▸ Your assignment
Having located the line with "Screen dimensions: 740x428", repeat it and all remaining lines of the records exactly. Pictures do not belong in the answer.

+++ Information given

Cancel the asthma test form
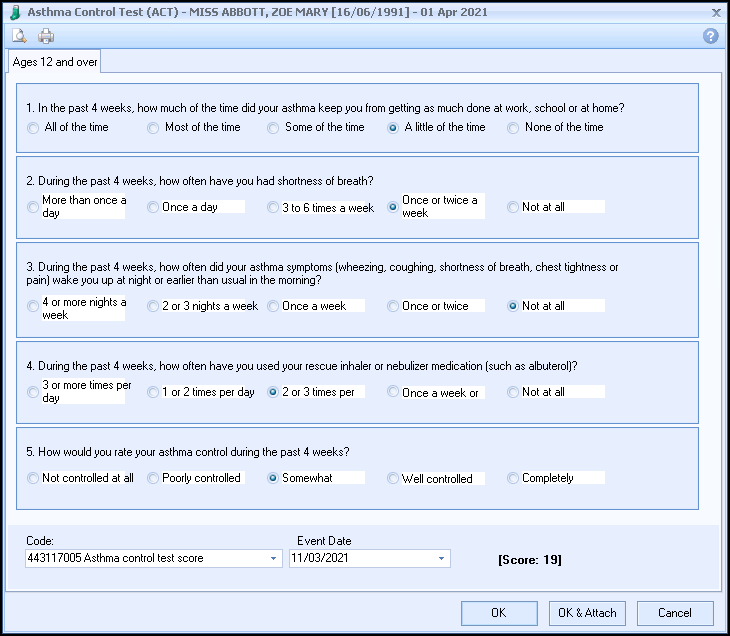[x=675, y=613]
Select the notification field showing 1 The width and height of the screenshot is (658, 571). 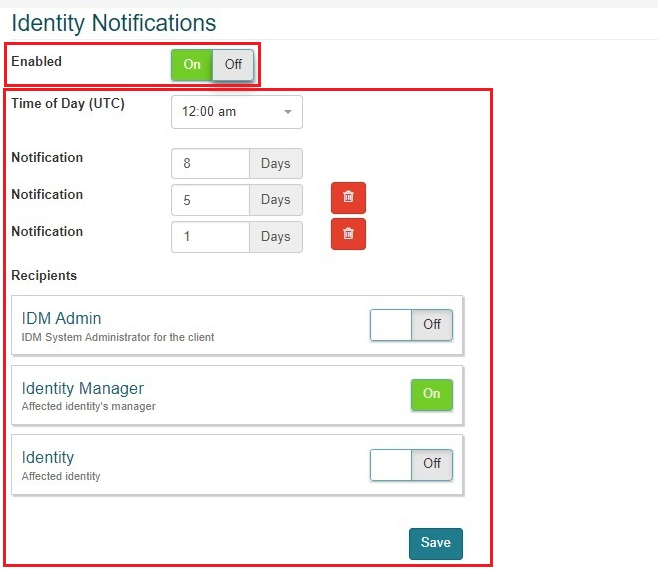point(210,237)
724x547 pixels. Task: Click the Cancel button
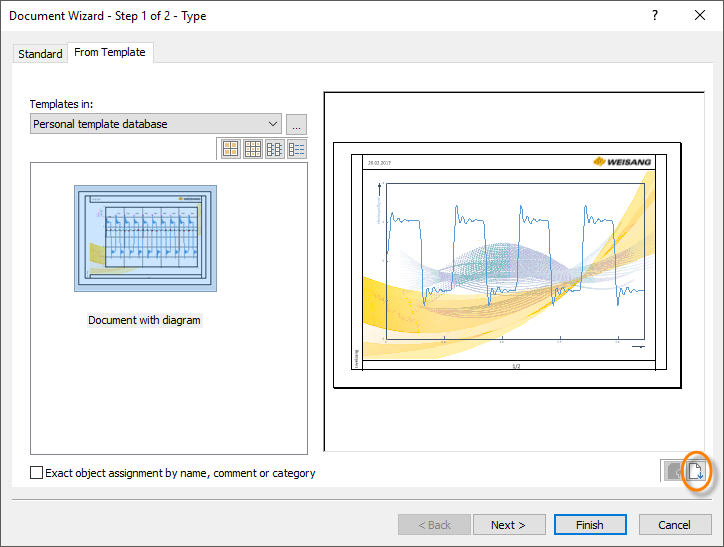674,525
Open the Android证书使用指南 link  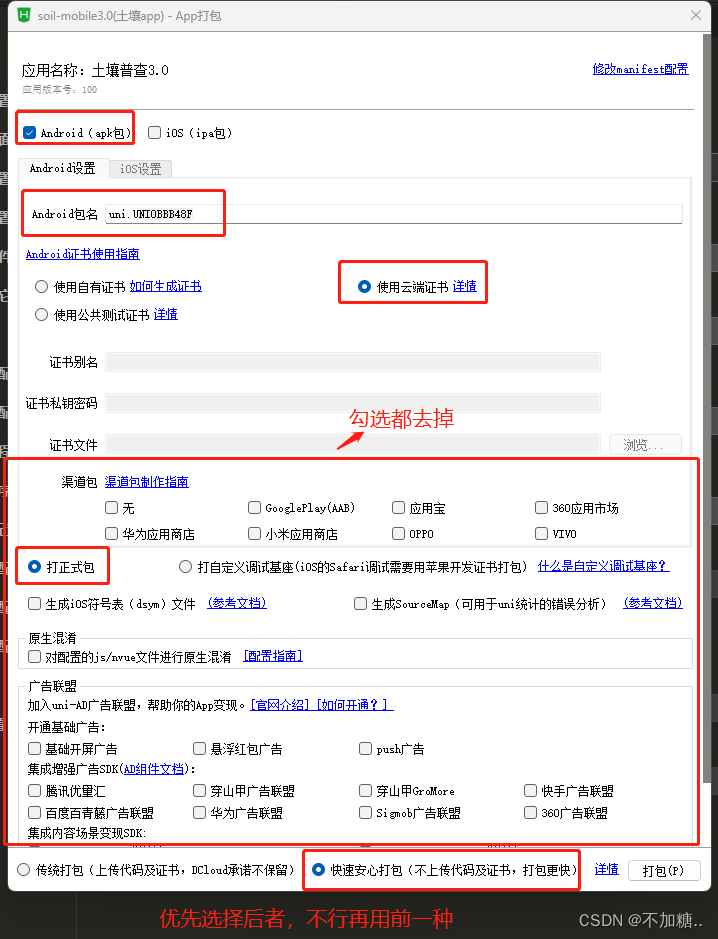[83, 255]
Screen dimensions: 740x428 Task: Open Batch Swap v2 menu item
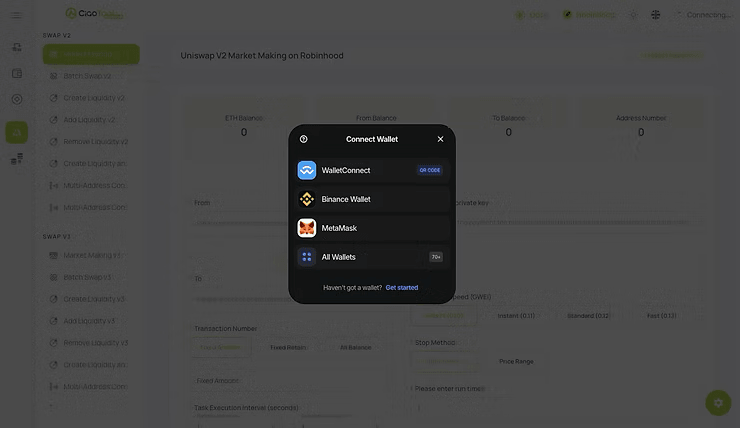coord(87,76)
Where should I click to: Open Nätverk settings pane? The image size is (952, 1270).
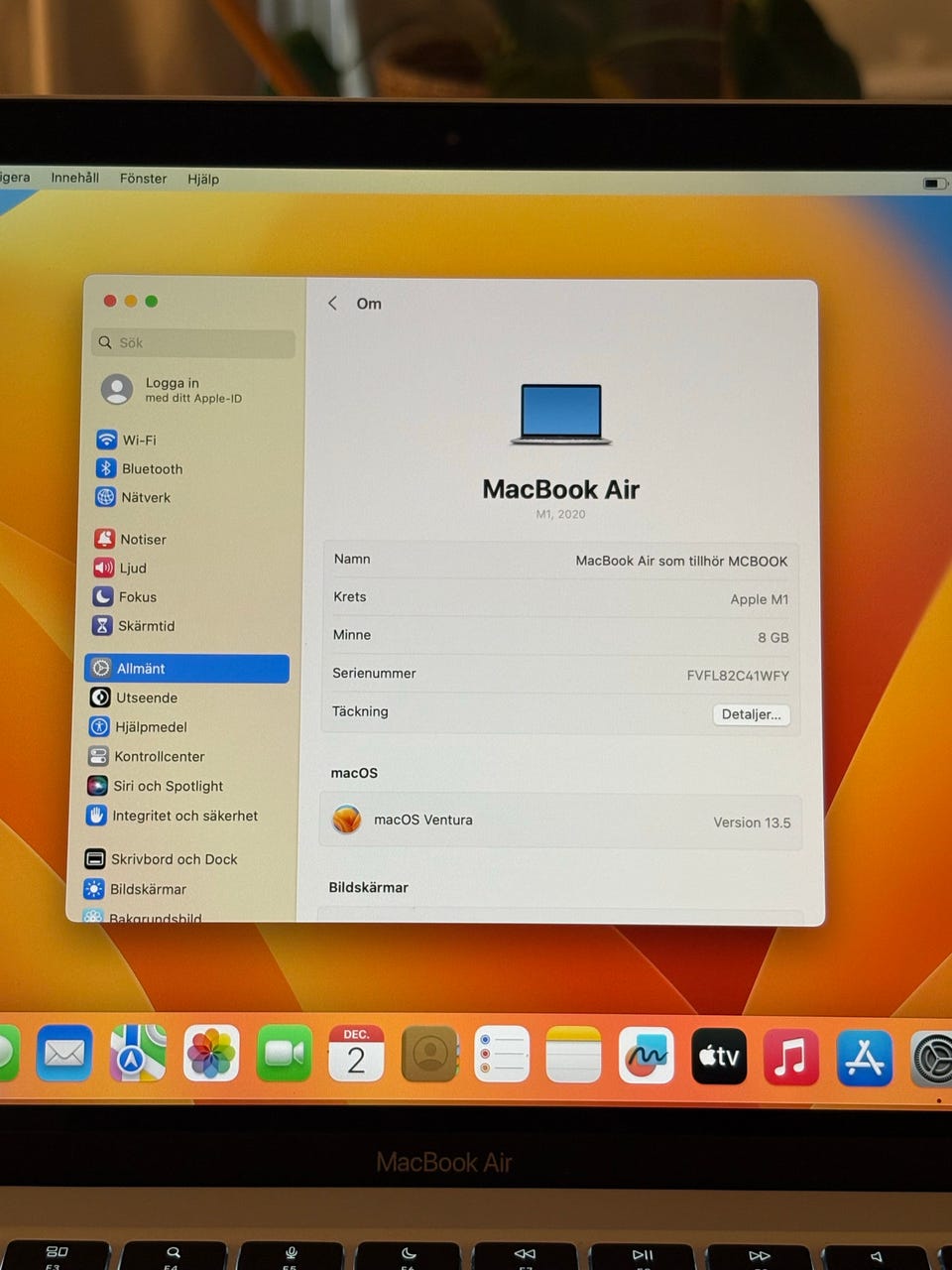(145, 497)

++++++

▸ Answer for this exercise
Screen dimensions: 740x428 Task: Open Batch Swap v2 menu item
coord(87,76)
Where should I click to: Open Nätverk settings pane? The image size is (952, 1270).
(145, 497)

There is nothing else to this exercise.